I have read from a codeforces blog that if we add #include <bits/stdc++.h> in a C++ program then there is no need to include any other header files. How does #include <bits/stdc++.h> work and is it ok to use it instead of including individual header files?
It is basically a header file that also includes every standard library and STL include file. The only purpose I can see for it would be for testing and education.
Se e.g. GCC 4.8.0 /bits/stdc++.h source.
Using it would include a lot of unnecessary stuff and increases compilation time.
Edit: As Neil says, it's an implementation for precompiled headers. If you set it up for precompilation correctly it could, in fact, speed up compilation time depending on your project. (https://gcc.gnu.org/onlinedocs/gcc/Precompiled-Headers.html)
I would, however, suggest that you take time to learn about each of the sl/stl headers and include them separately instead, and not use "super headers" except for precompilation purposes.
#include <bits/stdc++.h> is an implementation file for a precompiled header.
From a software engineering perspective, it is a good idea to minimize the include. If you use <bits/stdc++.h> it actually includes a lot of files, which your program may not need, thus increase both compile-time and program size unnecessarily. [edit: as pointed out by #Swordfish in the comments that the output program size remains unaffected. But still, it's good practice to include only the libraries you actually need, unless it's some competitive competition ]
But in contests, using this file is a good idea, when you want to reduce the time wasted in doing chores; especially when your rank is time-sensitive.
It works in most online judges, programming contest environments, including ACM-ICPC (Sub-Regionals, Regionals, and World Finals) and many online judges.
The disadvantages of it are that it:
increases the compilation time.
uses an internal non-standard header file of the GNU C++ library, and so will not compile in MSVC, XCode, and many other compilers
That header file is not part of the C++ standard, is therefore non-portable, and should be avoided.
Moreover, even if there were some catch-all header in the standard, you would want to avoid it in lieu of specific headers, since the compiler has to actually read in and parse every included header (including recursively included headers) every single time that translation unit is compiled.

→ **ITEMS**
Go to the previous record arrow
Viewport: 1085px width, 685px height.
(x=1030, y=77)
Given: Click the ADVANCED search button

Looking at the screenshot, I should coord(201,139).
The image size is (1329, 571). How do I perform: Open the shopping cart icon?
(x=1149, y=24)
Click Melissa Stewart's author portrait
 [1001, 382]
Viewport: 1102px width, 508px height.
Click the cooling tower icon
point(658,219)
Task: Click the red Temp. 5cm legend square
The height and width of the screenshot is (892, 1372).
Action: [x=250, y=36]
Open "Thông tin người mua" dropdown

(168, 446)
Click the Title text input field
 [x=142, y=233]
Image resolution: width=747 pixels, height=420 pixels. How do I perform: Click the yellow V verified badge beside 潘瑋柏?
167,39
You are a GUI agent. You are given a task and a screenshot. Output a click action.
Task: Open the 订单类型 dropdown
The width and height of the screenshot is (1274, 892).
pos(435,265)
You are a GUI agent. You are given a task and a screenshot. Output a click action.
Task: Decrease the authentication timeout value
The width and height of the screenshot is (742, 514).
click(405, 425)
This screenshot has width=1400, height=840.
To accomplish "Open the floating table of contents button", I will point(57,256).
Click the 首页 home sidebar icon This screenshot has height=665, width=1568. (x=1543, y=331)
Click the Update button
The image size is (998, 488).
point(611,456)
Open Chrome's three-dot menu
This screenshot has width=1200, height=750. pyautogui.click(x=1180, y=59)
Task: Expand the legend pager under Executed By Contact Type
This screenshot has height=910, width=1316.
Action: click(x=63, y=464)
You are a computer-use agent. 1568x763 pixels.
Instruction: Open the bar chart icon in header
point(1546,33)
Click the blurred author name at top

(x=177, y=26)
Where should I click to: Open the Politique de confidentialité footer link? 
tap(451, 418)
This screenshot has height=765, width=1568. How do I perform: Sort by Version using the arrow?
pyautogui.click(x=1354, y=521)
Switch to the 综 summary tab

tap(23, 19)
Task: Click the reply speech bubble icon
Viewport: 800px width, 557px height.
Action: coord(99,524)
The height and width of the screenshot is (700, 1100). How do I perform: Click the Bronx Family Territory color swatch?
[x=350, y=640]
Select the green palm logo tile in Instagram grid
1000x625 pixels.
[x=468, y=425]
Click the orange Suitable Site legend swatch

→ **SHORT TASK**
Reproduce the passage on the bits/stdc++.h header in full, word for word. The records were drawn from a separate source.

→ **SOLVED EXERCISE**
I have read from a codeforces blog that if we add #include <bits/stdc++.h> in a C++ program then there is no need to include any other header files. How does #include <bits/stdc++.h> work and is it ok to use it instead of including individual header files?
It is basically a header file that also includes every standard library and STL include file. The only purpose I can see for it would be for testing and education.
Se e.g. GCC 4.8.0 /bits/stdc++.h source.
Using it would include a lot of unnecessary stuff and increases compilation time.
Edit: As Neil says, it's an implementation for precompiled headers. If you set it up for precompilation correctly it could, in fact, speed up compilation time depending on your project. (https://gcc.gnu.org/onlinedocs/gcc/Precompiled-Headers.html)
I would, however, suggest that you take time to learn about each of the sl/stl headers and include them separately instead, and not use "super headers" except for precompilation purposes.
#include <bits/stdc++.h> is an implementation file for a precompiled header.
From a software engineering perspective, it is a good idea to minimize the include. If you use <bits/stdc++.h> it actually includes a lot of files, which your program may not need, thus increase both compile-time and program size unnecessarily. [edit: as pointed out by #Swordfish in the comments that the output program size remains unaffected. But still, it's good practice to include only the libraries you actually need, unless it's some competitive competition ]
But in contests, using this file is a good idea, when you want to reduce the time wasted in doing chores; especially when your rank is time-sensitive.
It works in most online judges, programming contest environments, including ACM-ICPC (Sub-Regionals, Regionals, and World Finals) and many online judges.
The disadvantages of it are that it:
increases the compilation time.
uses an internal non-standard header file of the GNU C++ library, and so will not compile in MSVC, XCode, and many other compilers
That header file is not part of the C++ standard, is therefore non-portable, and should be avoided.
Moreover, even if there were some catch-all header in the standard, you would want to avoid it in lieu of specific headers, since the compiler has to actually read in and parse every included header (including recursively included headers) every single time that translation unit is compiled.